I instantly plugged in on this instance all the other seemed to connect to. The setting seemed to be some version of the canon, the difference was that Leo had been introduced to spirit keeping, a practice I had not known anything about 'till that moment. My boy had three pieces of jewelry and in each of them was a spirit that he could see and touch and talk with. One was Cody, one was Blaine and the third one, of course, was Adam. 

It was Cody – his usual cute, chocolate loving and sexually charged self – to explain to a very befuddled Leo and me as well that he and the others were not, in fact, part of the world I was watching a the moment. They came from elsewhere – a place where they hadn't met him – and that their purpose was and had always been being with him. It didn't take a superior mind to understand that these three spirits were, in fact, the three people who died in the other three instances. They were supposed to have their own Leo, but that didn't happen, so _somehow_ they had teamed up – three dead people from three different and supposedly separated universes – and found themselves another. It was incredible and unheard of (at least to me).

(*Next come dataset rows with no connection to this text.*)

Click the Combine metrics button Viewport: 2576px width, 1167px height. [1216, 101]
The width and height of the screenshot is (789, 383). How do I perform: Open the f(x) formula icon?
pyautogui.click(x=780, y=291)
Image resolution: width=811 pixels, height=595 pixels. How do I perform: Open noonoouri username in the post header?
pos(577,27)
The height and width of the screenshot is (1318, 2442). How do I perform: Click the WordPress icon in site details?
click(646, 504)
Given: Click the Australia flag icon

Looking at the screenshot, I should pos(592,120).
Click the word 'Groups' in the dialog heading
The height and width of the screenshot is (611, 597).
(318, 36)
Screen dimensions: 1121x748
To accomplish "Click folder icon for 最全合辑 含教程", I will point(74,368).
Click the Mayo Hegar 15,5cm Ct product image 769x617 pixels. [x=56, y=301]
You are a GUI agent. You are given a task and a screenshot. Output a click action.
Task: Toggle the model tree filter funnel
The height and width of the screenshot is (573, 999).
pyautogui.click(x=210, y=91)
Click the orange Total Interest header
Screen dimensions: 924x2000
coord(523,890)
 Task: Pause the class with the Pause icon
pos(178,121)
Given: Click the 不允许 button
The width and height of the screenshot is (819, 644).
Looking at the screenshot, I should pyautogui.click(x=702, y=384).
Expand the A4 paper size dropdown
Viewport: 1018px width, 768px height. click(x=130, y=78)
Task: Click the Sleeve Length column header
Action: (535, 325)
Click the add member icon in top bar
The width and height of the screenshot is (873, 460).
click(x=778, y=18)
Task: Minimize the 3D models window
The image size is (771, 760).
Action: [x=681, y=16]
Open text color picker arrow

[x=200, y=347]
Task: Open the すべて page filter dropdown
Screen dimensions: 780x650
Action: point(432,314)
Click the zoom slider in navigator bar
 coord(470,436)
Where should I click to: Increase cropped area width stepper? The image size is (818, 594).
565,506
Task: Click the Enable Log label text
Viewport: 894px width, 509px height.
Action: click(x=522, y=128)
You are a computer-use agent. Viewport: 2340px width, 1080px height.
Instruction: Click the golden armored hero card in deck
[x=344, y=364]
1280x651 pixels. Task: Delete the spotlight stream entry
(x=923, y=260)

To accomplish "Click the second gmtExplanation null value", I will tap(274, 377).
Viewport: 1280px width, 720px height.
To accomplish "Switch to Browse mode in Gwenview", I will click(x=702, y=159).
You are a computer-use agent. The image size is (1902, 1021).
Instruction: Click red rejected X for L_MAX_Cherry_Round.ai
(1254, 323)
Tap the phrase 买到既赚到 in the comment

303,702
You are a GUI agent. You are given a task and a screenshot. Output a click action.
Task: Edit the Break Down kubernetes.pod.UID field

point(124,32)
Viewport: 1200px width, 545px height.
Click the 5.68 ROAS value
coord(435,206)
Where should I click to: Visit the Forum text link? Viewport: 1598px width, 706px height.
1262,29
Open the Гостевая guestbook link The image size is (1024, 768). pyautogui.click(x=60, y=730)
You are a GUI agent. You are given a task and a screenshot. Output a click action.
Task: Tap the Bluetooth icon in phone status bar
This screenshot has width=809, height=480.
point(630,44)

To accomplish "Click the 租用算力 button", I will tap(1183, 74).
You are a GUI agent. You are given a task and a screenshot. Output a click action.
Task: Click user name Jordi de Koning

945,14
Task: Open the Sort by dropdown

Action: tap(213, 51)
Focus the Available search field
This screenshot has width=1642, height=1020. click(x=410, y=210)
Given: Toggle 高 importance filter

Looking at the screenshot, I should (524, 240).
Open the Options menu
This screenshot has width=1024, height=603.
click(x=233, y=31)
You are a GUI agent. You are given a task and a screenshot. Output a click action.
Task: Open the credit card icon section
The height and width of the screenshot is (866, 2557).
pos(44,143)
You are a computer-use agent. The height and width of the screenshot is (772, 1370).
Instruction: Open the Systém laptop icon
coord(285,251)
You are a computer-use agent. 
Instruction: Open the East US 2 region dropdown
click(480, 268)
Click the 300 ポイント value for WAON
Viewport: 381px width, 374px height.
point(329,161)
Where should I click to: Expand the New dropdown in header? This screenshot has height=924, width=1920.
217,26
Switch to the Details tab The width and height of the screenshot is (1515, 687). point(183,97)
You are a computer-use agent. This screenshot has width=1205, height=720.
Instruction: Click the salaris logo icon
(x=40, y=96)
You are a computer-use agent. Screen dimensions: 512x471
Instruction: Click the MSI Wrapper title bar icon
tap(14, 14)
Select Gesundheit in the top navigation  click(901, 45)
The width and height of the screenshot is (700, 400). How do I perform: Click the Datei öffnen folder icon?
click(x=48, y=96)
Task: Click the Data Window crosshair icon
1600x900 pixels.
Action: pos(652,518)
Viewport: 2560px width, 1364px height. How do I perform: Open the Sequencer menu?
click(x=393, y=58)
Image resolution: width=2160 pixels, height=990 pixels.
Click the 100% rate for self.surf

But most of all impossible.

I could say that it was the mere impossibility of it that left me staring at the screen for at least another forty-five minutes, but I'm too old now to be embarrassed (or to care for the opinion of whom will read these words). Most of it was Cody kissing Leo, making himself available to him, which happened every time, in whatever circumstances and in the most suggestive way possible. That, at least, was perfectly normal.

I watched for a while – not my proudest moment – but I retained enough decency to look away before things got too steamy. From that moment and through the six months that followed, during which I paid close attention to that universe to make sure it was really surviving in this abnormal condition, I studied.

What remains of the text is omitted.